LIST OF TASKS:
[a] List every organization in the article on Turkiye and north Syria whose abbreviation is given in parentheses after its full name, pairing each full name with its abbreviation.
[b] Reproduce everything in the article on Turkiye and north Syria from "BEIRUT: Turkiye bears" down to "large border strips.", swapping "proxies" for "allies".

SUPPLIED TEXT:
[BEGIN]

HRW: Turkiye responsible for abuses in north Syria
  • HRW: Turkiye ‘bears responsibility for the serious abuses and potential war crimes committed by members of its own forces and local armed groups it supports’ in Syria’s north’

BEIRUT: Turkiye bears responsibility for human rights abuses and violations of land and property rights in swathes of northern Syria it controls alongside its proxies, a Human Rights Watch report said Thursday.
Since 2016, Turkiye has carried out successive ground operations to expel the Kurdish-led Syrian Democratic Forces (SDF) from Syria’s north, with its proxies now controlling two large border strips.
Turkiye “bears responsibility for the serious abuses and potential war crimes committed by members of its own forces and local armed groups it supports” in Syria’s north, HRW said in its report.
Turkish officials in Syria’s north have in some cases “been directly involved in apparent war crimes,” with Turkish forces and intelligence agencies involved “in carrying out and overseeing abuses,” the report said.
Abuses and violations are “most often directed at Kurdish civilians and anyone else perceived to have ties to Kurdish-led forces,” HRW said.
Kurdish women detainees have reported sexual violence including rape, while children as young as six months old have been detained with their mothers, the report said.
Ankara views the Kurdish People’s Protection Units (YPG) that dominate the SDF as an offshoot of the Kurdistan Workers’ Party (PKK), which it considers a terrorist group.
The military police and the myriad rebel factions of the Syrian National Army (SNA), both backed by Ankara, “have arbitrarily arrested and detained, forcibly disappeared, tortured and otherwise ill-treated, and subjected to unfair military trials scores of people with impunity,” HRW said.
A Syrian who formerly lived under SNA rule told HRW: “Everything is by the power of the weapon.”

[END]

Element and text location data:
[BEGIN]

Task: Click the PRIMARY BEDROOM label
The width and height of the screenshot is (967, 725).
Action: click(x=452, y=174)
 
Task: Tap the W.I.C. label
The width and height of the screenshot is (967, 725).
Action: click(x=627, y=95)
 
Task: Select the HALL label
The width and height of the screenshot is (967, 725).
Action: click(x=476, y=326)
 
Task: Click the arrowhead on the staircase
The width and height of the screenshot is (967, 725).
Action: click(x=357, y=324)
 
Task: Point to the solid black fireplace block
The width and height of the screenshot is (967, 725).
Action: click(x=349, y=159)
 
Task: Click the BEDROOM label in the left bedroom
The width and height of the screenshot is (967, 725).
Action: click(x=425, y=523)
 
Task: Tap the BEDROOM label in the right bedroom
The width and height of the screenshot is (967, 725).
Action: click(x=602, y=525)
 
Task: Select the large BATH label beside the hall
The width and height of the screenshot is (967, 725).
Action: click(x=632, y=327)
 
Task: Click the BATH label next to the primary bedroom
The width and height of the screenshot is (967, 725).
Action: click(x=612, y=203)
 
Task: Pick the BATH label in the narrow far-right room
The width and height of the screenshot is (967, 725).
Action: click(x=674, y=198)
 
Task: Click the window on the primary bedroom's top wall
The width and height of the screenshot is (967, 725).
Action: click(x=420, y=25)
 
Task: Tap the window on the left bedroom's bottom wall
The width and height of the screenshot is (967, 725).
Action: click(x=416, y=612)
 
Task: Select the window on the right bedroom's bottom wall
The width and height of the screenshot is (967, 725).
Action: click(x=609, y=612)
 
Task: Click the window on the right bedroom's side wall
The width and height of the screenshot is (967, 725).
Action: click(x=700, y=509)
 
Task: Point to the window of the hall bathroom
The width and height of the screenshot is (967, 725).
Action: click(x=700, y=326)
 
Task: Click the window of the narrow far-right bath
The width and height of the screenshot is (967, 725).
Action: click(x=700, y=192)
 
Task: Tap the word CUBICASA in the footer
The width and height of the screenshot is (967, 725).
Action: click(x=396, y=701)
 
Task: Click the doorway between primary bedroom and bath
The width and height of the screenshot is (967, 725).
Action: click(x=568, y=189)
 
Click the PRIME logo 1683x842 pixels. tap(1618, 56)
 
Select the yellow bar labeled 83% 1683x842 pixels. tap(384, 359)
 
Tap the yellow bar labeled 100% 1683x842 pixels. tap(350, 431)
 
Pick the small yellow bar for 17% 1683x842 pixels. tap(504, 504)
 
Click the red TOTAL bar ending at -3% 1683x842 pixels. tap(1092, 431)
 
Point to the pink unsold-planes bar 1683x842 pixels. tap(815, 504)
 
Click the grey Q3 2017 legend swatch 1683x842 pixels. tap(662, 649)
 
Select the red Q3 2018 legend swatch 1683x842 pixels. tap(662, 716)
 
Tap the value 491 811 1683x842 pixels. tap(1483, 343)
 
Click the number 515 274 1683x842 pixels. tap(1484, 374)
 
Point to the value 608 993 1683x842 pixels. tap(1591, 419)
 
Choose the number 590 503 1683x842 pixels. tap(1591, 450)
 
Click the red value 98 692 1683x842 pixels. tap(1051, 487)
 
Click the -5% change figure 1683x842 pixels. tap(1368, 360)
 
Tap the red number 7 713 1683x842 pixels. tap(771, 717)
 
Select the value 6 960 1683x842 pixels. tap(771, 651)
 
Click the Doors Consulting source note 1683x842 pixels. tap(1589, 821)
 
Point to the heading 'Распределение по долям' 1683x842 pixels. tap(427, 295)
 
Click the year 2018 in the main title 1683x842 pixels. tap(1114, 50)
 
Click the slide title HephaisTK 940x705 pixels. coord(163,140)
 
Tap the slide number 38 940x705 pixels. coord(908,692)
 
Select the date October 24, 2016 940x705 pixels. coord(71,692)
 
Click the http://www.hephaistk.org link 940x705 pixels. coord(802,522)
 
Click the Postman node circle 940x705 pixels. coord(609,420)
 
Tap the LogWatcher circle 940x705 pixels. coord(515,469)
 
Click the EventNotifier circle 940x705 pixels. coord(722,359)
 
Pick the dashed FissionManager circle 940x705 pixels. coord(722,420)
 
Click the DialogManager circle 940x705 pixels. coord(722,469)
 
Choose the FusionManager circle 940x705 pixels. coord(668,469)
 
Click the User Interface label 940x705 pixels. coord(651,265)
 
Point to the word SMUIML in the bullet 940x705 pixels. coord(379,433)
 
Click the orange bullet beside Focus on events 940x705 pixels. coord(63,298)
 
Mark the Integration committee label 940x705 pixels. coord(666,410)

[END]
[BEGIN]

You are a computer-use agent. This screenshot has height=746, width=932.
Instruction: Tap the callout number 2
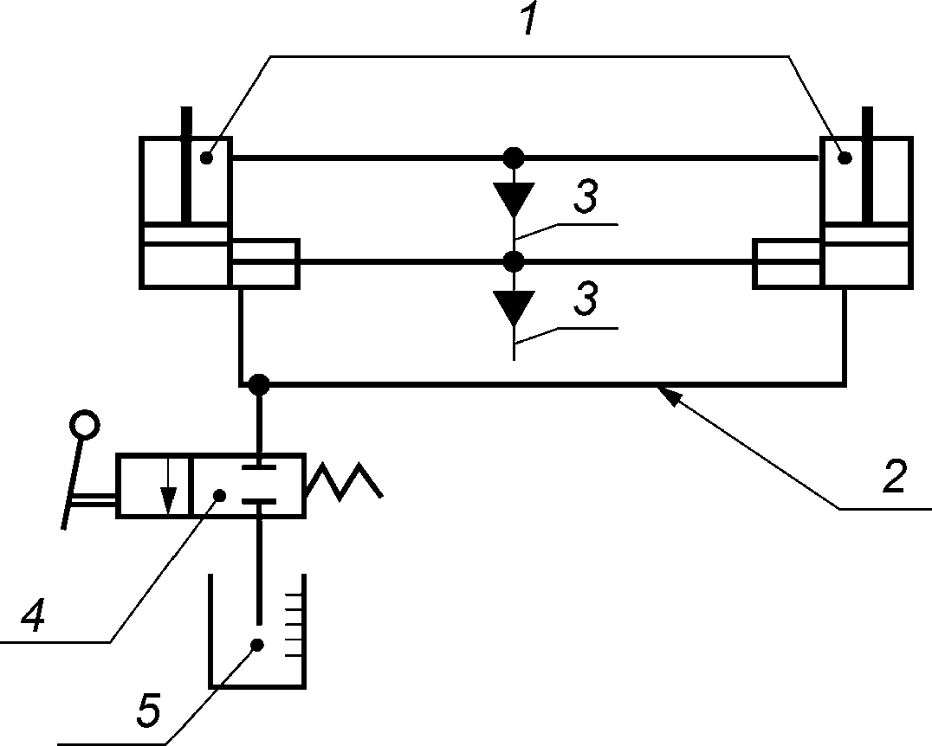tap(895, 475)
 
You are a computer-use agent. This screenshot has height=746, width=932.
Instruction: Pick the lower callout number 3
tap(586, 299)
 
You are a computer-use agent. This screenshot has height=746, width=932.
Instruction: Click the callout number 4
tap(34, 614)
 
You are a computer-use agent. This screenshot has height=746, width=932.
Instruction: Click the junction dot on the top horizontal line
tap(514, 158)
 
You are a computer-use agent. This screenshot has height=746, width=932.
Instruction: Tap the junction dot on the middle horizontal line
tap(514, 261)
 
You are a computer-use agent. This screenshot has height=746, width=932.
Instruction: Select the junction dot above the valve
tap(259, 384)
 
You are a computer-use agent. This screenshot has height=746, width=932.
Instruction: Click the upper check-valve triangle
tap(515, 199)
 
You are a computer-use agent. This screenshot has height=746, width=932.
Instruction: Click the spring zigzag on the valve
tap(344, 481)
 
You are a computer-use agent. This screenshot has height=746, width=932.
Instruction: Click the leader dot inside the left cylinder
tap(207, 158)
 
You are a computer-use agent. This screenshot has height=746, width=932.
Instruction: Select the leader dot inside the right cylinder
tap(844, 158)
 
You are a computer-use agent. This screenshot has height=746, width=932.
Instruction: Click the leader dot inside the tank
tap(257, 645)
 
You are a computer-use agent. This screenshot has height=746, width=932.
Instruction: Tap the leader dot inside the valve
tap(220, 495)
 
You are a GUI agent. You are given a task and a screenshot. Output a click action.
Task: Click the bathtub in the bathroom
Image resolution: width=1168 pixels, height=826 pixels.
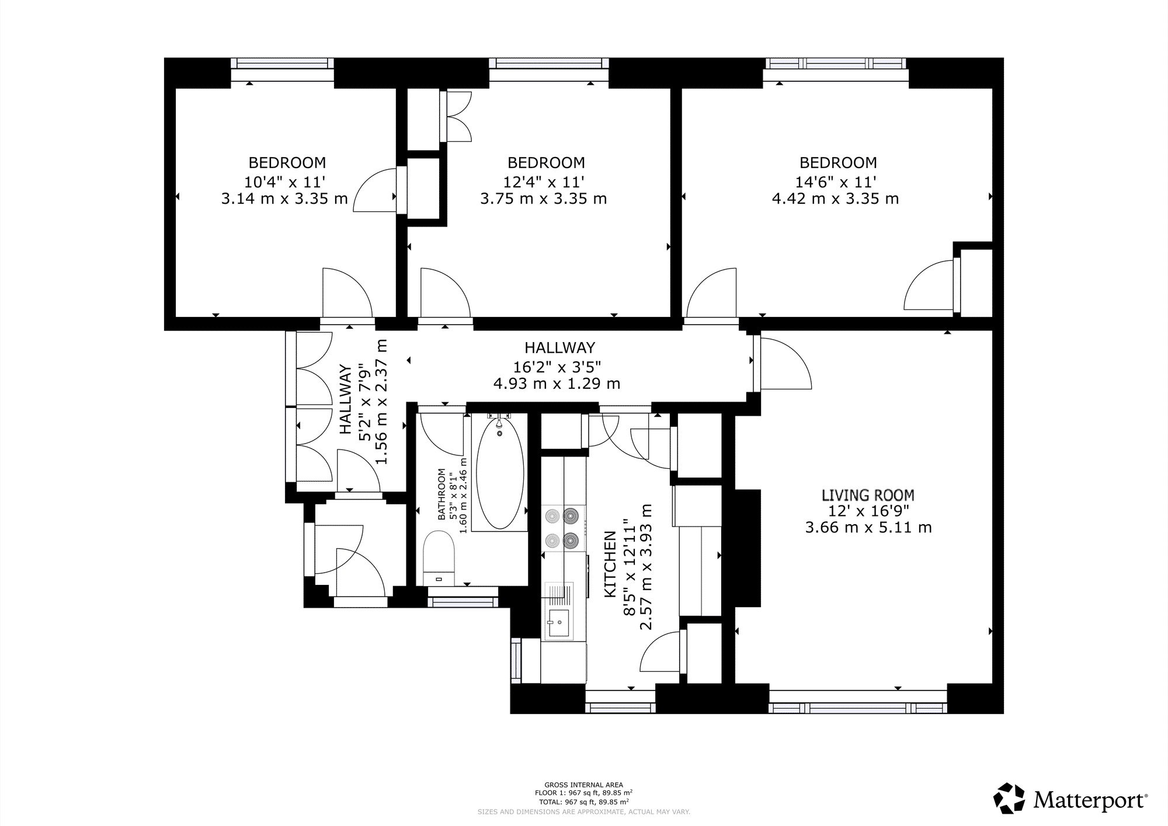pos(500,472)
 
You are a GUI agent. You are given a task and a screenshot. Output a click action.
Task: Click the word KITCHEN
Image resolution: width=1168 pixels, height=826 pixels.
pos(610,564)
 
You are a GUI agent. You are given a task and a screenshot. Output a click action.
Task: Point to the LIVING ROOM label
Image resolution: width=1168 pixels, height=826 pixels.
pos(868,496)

[END]

SOLUTION LIST:
[a]
Syrian Democratic Forces (SDF)
Kurdish People's Protection Units (YPG)
Kurdistan Workers' Party (PKK)
Syrian National Army (SNA)

[b]
BEIRUT: Turkiye bears responsibility for human rights abuses and violations of land and property rights in swathes of northern Syria it controls alongside its allies, a Human Rights Watch report said Thursday.
Since 2016, Turkiye has carried out successive ground operations to expel the Kurdish-led Syrian Democratic Forces (SDF) from Syria’s north, with its allies now controlling two large border strips.